On alchemy:
Its beauty lies just in its materialised language which we can never take literally. I know I am not composed of sulphur and salt, buried in horse dung, putrefying and congealing, turning white or green or yellow, encircled by a tail-biting serpent, rising on wings.
And yet I am!
James Hillman
Hillman’s great hero, Henry Corbin, said that where there is only logic you will find a place strewn with dead angels. Corbin an academic and mystic, Hillman a brilliant shrink (as he would put it), both believed in a world ensouled and personal fidelity to an art-making that reached out and touched such vivacity.
Today in Bologna while nursing a double espresso I saw a beggar slip by the window of my comfortable, air-conditioned cafe. Something was wrong with her arm and her face was covered in Kabuki-like white paint, she rattled her tin and alarmed tourists who hurriedly stuffed coins into it, before she scuttled down a side alley into whatever Underworld she had arisen from. And I don’t say it lightly – the Underworld word – it was like something rearing up from the down below into this world of lofty Renaissance ideas. She was just the kind of person who would be making a bee line for Jesus. He never neglects to address the Underworld of his times, the leprosy of his times, the dementedness of his times.

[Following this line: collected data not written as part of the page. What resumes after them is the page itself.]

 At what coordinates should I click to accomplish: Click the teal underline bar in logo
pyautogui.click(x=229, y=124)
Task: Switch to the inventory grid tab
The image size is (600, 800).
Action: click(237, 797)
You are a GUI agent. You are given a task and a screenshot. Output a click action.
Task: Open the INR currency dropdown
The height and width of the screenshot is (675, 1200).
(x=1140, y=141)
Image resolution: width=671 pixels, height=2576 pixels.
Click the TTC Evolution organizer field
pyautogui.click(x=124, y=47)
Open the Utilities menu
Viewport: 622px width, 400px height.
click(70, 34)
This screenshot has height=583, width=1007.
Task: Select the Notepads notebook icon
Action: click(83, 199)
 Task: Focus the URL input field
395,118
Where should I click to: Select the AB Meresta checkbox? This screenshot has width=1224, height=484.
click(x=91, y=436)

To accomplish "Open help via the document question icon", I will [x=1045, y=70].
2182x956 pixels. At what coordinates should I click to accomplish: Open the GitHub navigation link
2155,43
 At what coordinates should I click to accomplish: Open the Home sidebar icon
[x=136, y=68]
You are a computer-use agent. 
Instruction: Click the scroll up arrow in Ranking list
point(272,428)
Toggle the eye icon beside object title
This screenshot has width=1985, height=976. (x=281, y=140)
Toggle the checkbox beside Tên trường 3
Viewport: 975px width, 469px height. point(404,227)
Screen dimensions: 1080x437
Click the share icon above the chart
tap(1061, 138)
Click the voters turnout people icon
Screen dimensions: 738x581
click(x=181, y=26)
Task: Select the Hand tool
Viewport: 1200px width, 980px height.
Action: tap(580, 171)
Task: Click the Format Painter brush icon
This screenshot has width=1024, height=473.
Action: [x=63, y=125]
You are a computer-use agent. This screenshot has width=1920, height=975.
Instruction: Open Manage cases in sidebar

I’m not sure I can always say the same.
As you may remember from last week, here in Bologna I am running a parallel narrative of arriving in Rome almost twenty-five years before. Then a young painter with half an instinct for a Christianity I hadn’t yet encountered, but that I’ve now articulated to some degree in my essay on The Merrie. As I wistfully did the maths I realised that twenty-five years in the future I would be round about seventy. That gave me a sepia-tinged, soft, happy-sad feeling of the passing of time. This quickly drained away when I realised I was still terrible at adding up.
Eighty baby, eighty.
Ok, better make the most of it then.
I Am A Small Boat That Tucks In Behind Jesus
I’d left Rome and gone into tent life for four years. It was about billhooks, cords of rope, rain on canvas, rabbit for the pot. All virtual social communication was handled by an alchemically red phone box on the main road between nearby villages. I had plenty of books to read, and the endless visionary gawp of watching weather bound through the valley below the tent – squalling rain, stuttered snowstorms, and a furtive sun that gradually turned my canvas from monastic black to a rather washed out grey. I could drive, and had – mercifully – friends, I worked a bit, so it was a tempering in solitude but not complete isolation. And the only way to talk fulsomely about what was happening inside of me was myth. Anything else was a little feeble. Like Hillman’s example from the beginning of today’s essay, I knew I wasn’t a mystic knight living in a forest in the middle of a great quest, but at the same time I knew I WAS.